8. The computer-implemented method as recited in claim 7 further includes responsive to identifying said spare hardware in said performance deconfiguration state for said failed hardware item, activating said spare hardware in said performance deconfiguration state for said failed hardware item.

9. The computer-implemented method as recited in claim 1 further includes responsive to activating said fully functional spare for said hardware item, evacuating said failed hardware item.

10. Apparatus for implementing enhanced performance of a computer system with partially degraded hardware comprises:

system firmware for maintaining a fully functional hardware pool, a performance deconfiguration hardware pool; and a nonfunctional hardware pool;

said system firmware including a diagnosis program for identifying a performance deconfiguration event for a hardware item;

said system firmware for checking said fully functional hardware pool for a fully functional spare for said hardware item;

said system firmware, responsive to identifying said fully functional spare for said hardware item, for activating said fully functional spare for said hardware item, and for moving said hardware item to said performance deconfiguration hardware pool.

11. The apparatus as recited in claim 10 wherein said system firmware, responsive to failing to identify a fully functional spare for said hardware item, for continuing operation with said hardware item.

12. The apparatus as recited in claim 10 wherein said system firmware marks said hardware item in a performance deconfiguration state responsive to said performance deconfiguration event.

○ ○ ○

_About this task_:
In the patent claims, which three hardware pools does the system firmware maintain?

[Stored data entries]
○ ○ ○

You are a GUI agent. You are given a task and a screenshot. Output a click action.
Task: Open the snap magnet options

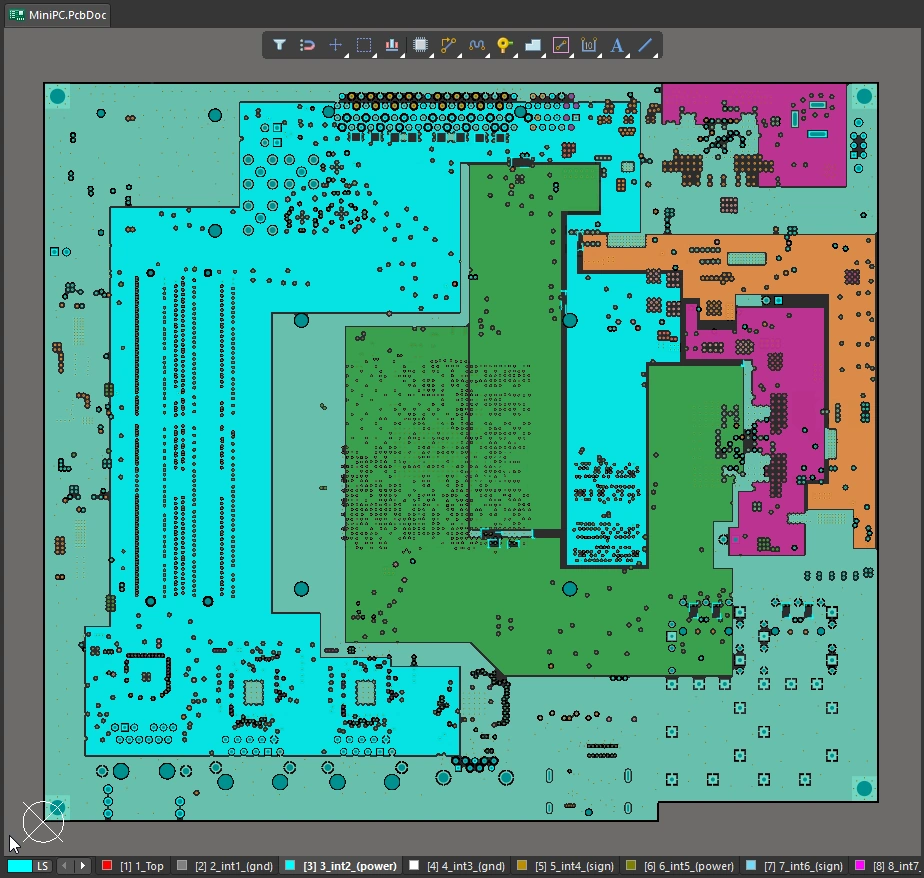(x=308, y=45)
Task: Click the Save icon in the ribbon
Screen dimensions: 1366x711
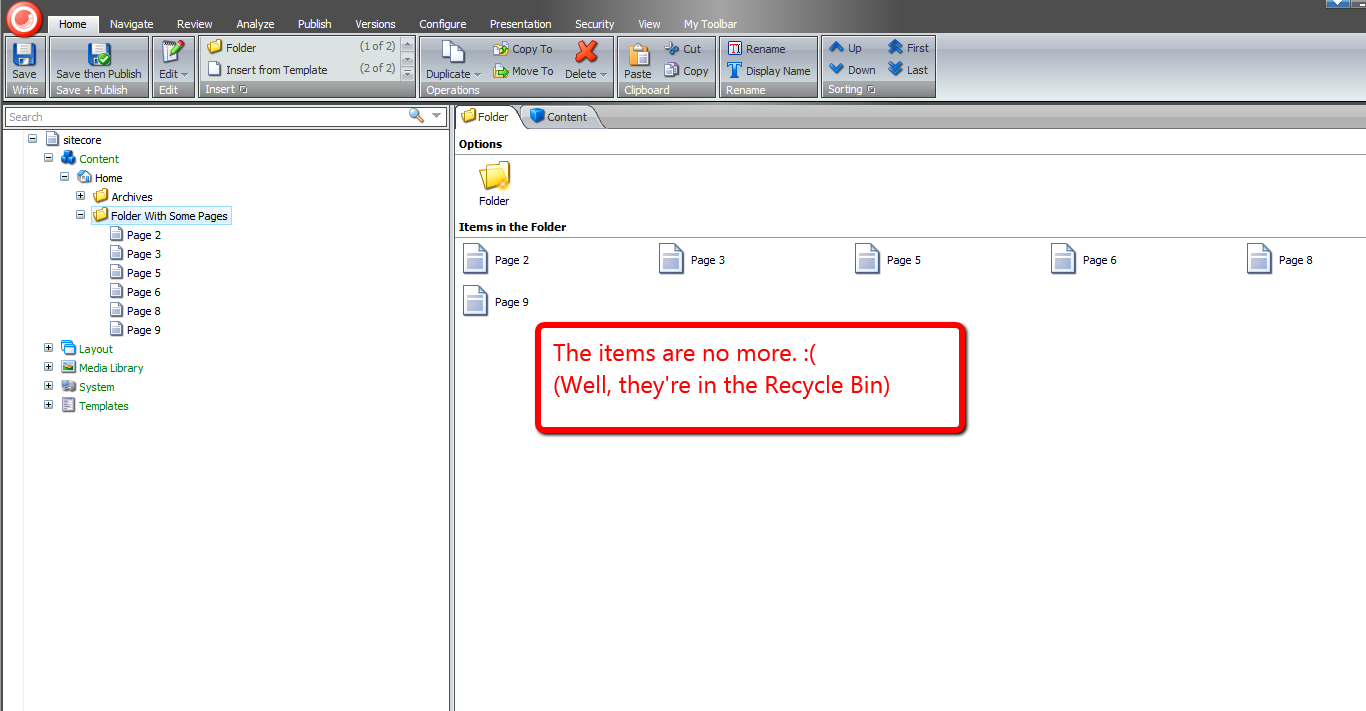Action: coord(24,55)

○ ○ ○

_Task solution_:
A fully functional hardware pool, a performance deconfiguration hardware pool, and a nonfunctional hardware pool.